I need to control my tears. Stop them from flowing somehow. Stop breaking down randomly. Oh seriously what's wrong with me. But goodbyes are SO SUPER SAD.

I mean, why is it that we never learn to treasure someone or something until we lose them? I guess I thought things will always be the same. Never realised that farewell was so imminent. Till now. It's so sad.

Goodbyes aren't forever. Is it really true? I'm really beginning to doubt that. How can they not be? They seem so permanent, and they really engulf you in pain. I never know how to face them properly.

I'm gonna miss the sec4s so much. Especially Rain. Rain, my awesome PL. And Kim, the scary yet so nice CL. It's really painful to say goodbye.

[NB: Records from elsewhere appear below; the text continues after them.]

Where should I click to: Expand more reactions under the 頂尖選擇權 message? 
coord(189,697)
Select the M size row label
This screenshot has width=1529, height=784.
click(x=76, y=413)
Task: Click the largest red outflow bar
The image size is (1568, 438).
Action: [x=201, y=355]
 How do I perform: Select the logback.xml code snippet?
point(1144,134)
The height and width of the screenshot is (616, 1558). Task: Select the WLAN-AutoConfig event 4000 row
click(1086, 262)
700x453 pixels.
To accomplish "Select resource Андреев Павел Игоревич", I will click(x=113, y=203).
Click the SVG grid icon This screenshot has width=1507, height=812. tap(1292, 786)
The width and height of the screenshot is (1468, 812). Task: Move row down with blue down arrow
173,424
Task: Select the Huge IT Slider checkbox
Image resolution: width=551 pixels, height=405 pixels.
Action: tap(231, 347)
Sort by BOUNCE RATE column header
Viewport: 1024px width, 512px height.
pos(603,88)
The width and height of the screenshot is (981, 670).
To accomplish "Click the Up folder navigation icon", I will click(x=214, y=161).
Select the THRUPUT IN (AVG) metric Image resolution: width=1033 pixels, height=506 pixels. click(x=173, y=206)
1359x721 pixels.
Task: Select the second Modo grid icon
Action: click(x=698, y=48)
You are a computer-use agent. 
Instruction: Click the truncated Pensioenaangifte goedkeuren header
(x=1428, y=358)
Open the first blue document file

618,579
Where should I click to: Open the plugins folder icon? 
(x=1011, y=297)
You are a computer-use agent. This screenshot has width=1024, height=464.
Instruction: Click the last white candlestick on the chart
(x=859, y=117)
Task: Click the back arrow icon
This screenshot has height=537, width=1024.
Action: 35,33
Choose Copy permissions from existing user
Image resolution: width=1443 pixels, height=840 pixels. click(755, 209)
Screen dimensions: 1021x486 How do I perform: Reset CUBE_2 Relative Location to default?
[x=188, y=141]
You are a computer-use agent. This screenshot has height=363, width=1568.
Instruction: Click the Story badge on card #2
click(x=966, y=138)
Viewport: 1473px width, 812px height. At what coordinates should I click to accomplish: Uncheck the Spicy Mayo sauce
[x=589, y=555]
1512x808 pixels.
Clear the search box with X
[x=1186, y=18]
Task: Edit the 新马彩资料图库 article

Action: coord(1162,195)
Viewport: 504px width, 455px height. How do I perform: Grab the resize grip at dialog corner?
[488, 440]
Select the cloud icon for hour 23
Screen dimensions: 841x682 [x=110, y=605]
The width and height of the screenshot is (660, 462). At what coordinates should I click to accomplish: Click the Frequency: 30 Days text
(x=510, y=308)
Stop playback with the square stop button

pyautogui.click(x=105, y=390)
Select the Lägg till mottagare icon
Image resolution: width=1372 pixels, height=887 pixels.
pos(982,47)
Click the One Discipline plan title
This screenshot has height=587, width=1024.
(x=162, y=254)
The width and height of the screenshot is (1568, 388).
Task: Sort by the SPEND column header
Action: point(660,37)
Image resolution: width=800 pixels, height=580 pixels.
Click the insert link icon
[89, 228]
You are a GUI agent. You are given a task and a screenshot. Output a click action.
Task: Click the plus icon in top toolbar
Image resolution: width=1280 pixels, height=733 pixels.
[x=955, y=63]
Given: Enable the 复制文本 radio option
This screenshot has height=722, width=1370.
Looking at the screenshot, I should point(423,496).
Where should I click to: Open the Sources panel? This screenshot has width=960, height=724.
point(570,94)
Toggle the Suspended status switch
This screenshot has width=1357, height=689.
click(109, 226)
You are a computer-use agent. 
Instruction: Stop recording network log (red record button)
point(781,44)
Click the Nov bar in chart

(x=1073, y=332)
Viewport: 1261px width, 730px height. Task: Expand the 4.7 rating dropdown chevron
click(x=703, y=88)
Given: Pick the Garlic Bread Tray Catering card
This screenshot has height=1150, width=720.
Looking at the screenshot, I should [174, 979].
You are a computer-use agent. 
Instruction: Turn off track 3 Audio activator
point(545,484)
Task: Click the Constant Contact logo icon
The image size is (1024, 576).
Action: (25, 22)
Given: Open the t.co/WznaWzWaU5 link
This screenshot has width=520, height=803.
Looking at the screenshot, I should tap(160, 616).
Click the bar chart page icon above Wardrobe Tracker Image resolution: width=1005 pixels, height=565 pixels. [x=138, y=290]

I'd been trying to block the fact that today was the last guides session with the sec4s out of my mind, but I wonder now if I shouldn't have. I wonder if I'd tried to accept the fact earlier, it would be less painful. I really wonder.

Farewells... They're hard, yes. But I suppose they're still a part of life. I really hate saying goodbye, but we all have to do it. Goodbyes teach us how to let go, and also how to treasure those that are really close to you. They tell us when we can let go of the past, and when we should hold on. It's just like so many things in life, vital yet really sad.